The case is another example of a decision involving a pre-dispute arbitration provision in which the judges' respective views line up with the party of the President who appointed them: Bumatay (Trump), Siler (George H. W. Bush), Rawlinson (Clinton).
The case also provides an example of that much repeated proposition that arbitration is voluntary and consistent with freedom of contract — a proposition necessary to uphold the enforceability of arbitration agreements, while at the same time serving as a legal fiction.
Finally, it is worth noting that the enforceability of the arbitration provision in this case depends on whether there is undue influence or economic duress. See Cal. Civ. Code § 1689(b)(1). This is different from unconscionability, the more common defense to contract enforceability. In California, unconscionability has two prongs: procedural unconscionability and substantive unconscionability. But rescinding a contract based on economic duress or undue influence does not require substantive unconscionability.

"Visalia (vicinity), Tulare County, California. The Farm Security Administration. Miners's cooperative farm. Ten families have been established on the old ranch of 500 acres, which they operate as a farm unit, raising cotton alfalfa and dairy products for cash crops." Dorothea Lange, photographer. November 1938. Library of Congress.
Arbitration, Unconscionability, Severability: CCA 4/3 Agrees Arbitration Agreement As Condition Of Employment With Limitations On Discovery And Statute Of Limitations Is Unconscionable
De Leon v. Pinnacle Property Management Services, LLC, G059801 (4/3 ord. to publish 12/8/21) (Marks, Fybel, Goethals).
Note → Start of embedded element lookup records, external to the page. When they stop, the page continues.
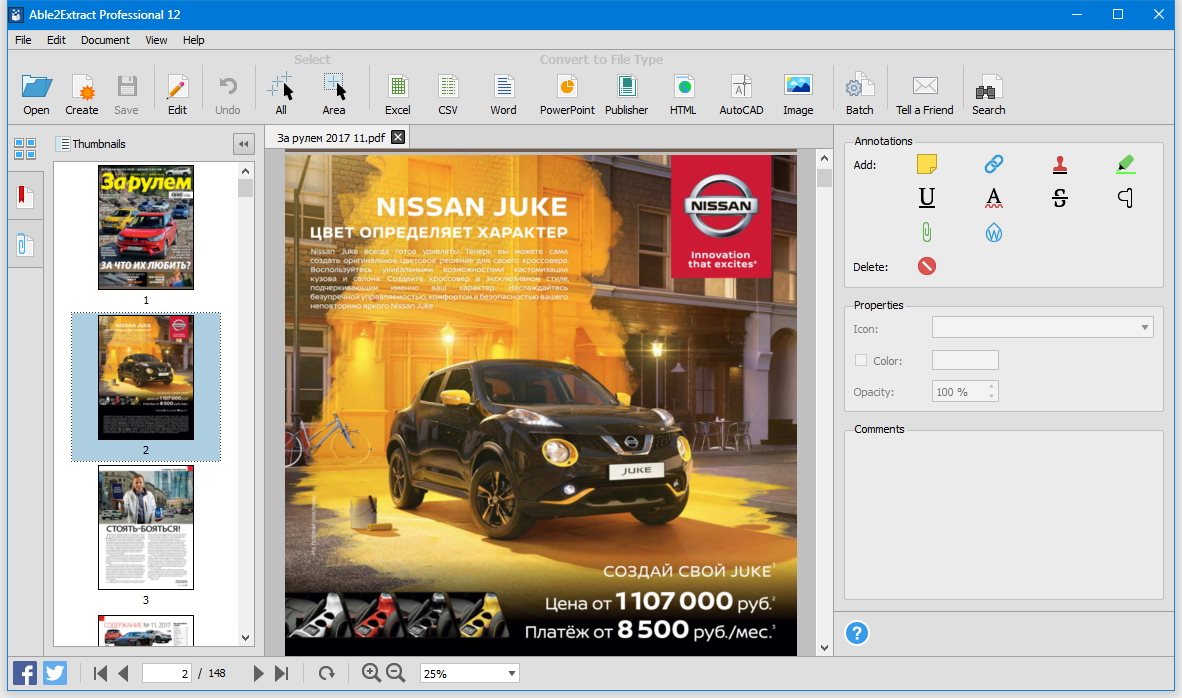
Task: Open the zoom level dropdown
Action: point(511,674)
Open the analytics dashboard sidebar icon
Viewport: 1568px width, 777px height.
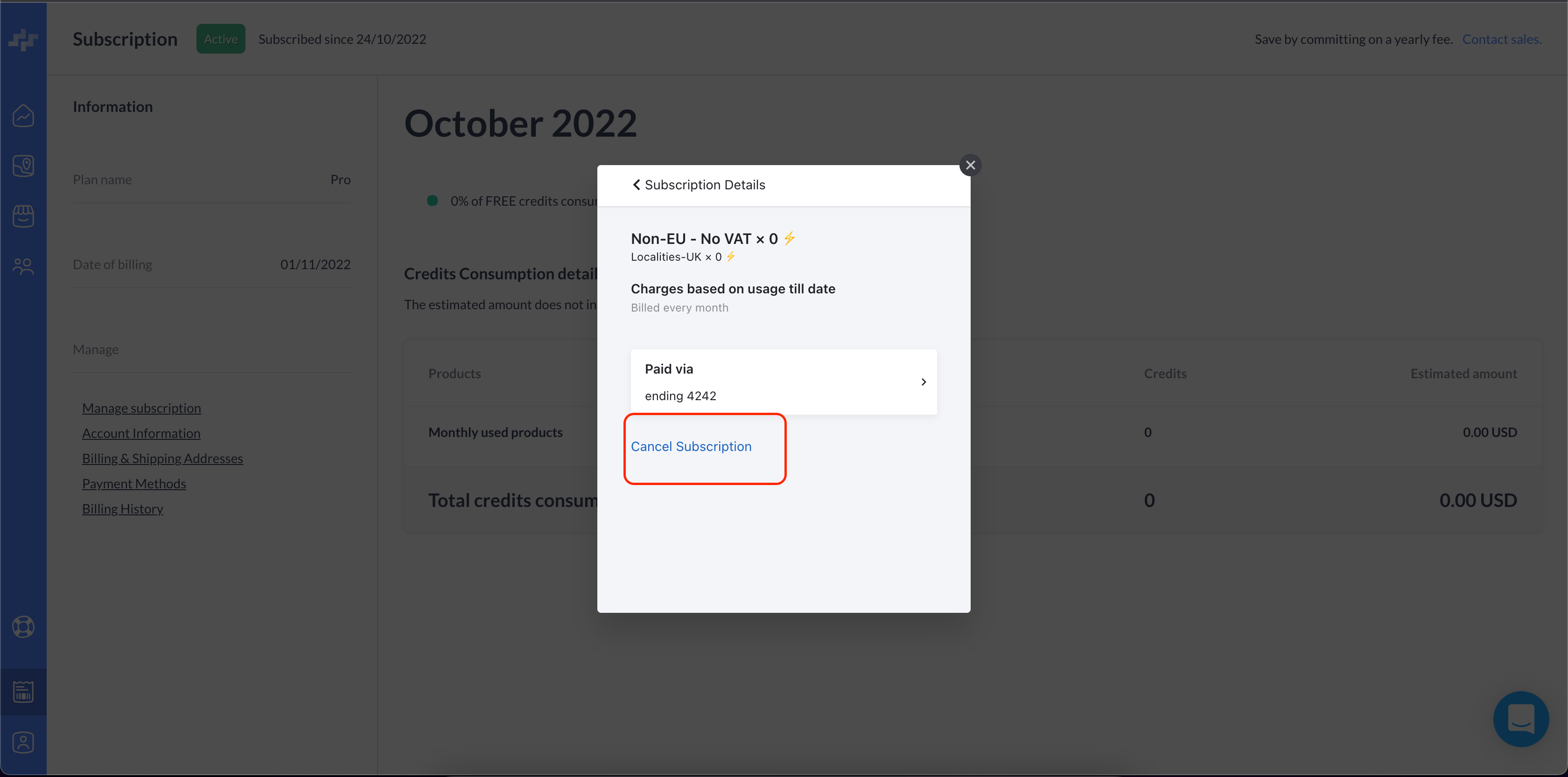(23, 116)
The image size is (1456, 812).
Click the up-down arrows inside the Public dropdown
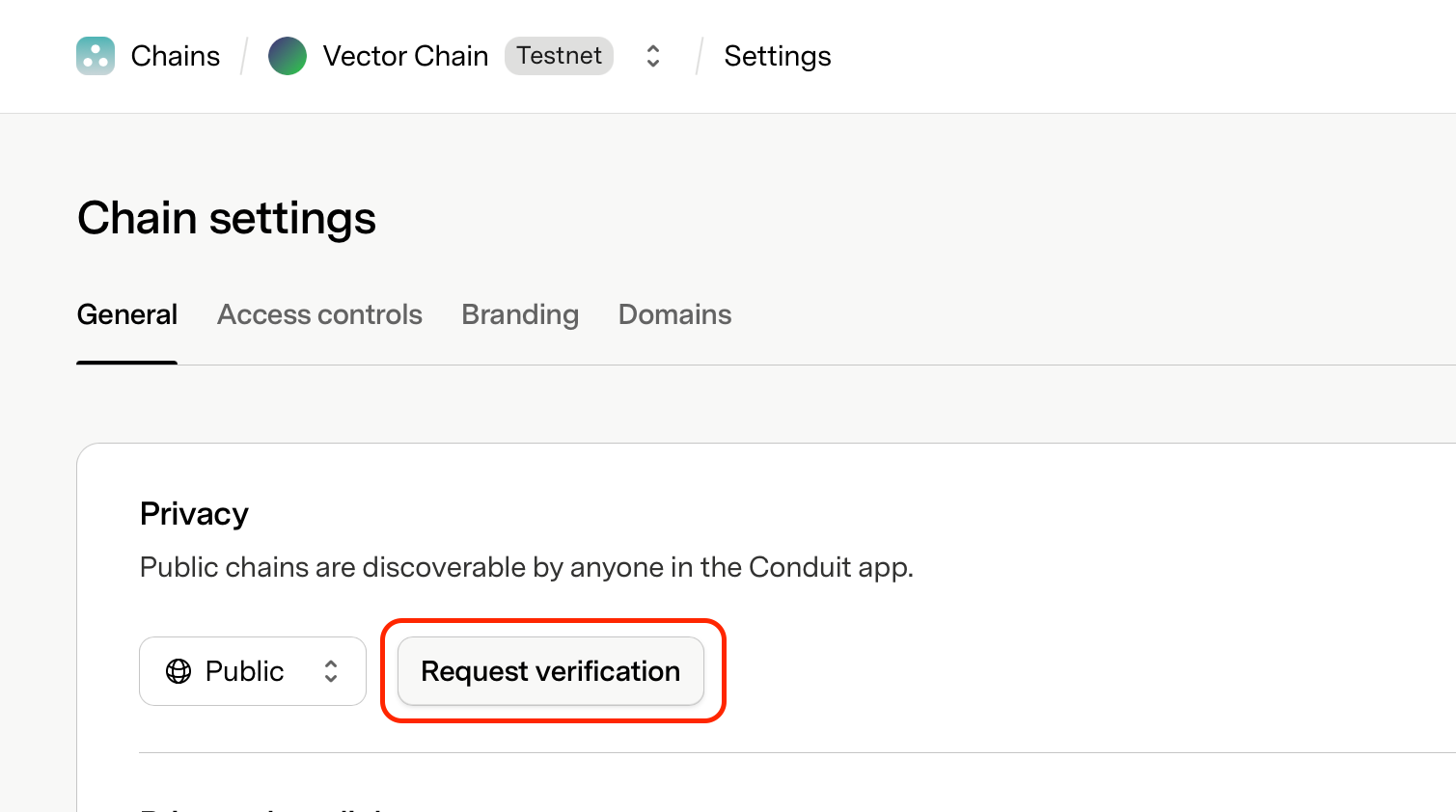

This case applies established principles to affirm the trial court's order denying employer's motion to compel arbitration. The trial court found the arbitration agreement procedurally and substantively unconscionable. Procedurally unconscionable, because it was a take-it-or leave it precondition to employment, making it a contract of adhesion. Substantively unconscionable because it included a one year statute of limitation, and discovery limitations. Because there were two substantive flaws, the agreement was "permeated" with unconscionability, and therefore severability was not proper.
COMMENTS. The case is of interest, because statutes of limitation and limits on discovery do not necessarily make an arbitration agreement substantively unconscionable. Therefore, the case distinguishes other cases that address limitations on discovery and statutes of limitation. Shortened statutes of limitation that limit the ability of an employee to assert statutory rights can be a problem. As to discovery limitations, the court notes that limitations that appear neutral on their face may actually benefit an employer who has within its possession the information necessary to defend itself. The California Labor Commission requested that the opinion be certified for publication.
Also, we note that the contract was entered into in 2016. But if it had been entered into after January 1, 2020, the fact that arbitration was made a condition of employment would have raised an issue under AB 51. See our discussion of Chamber of Commerce v. Bonta.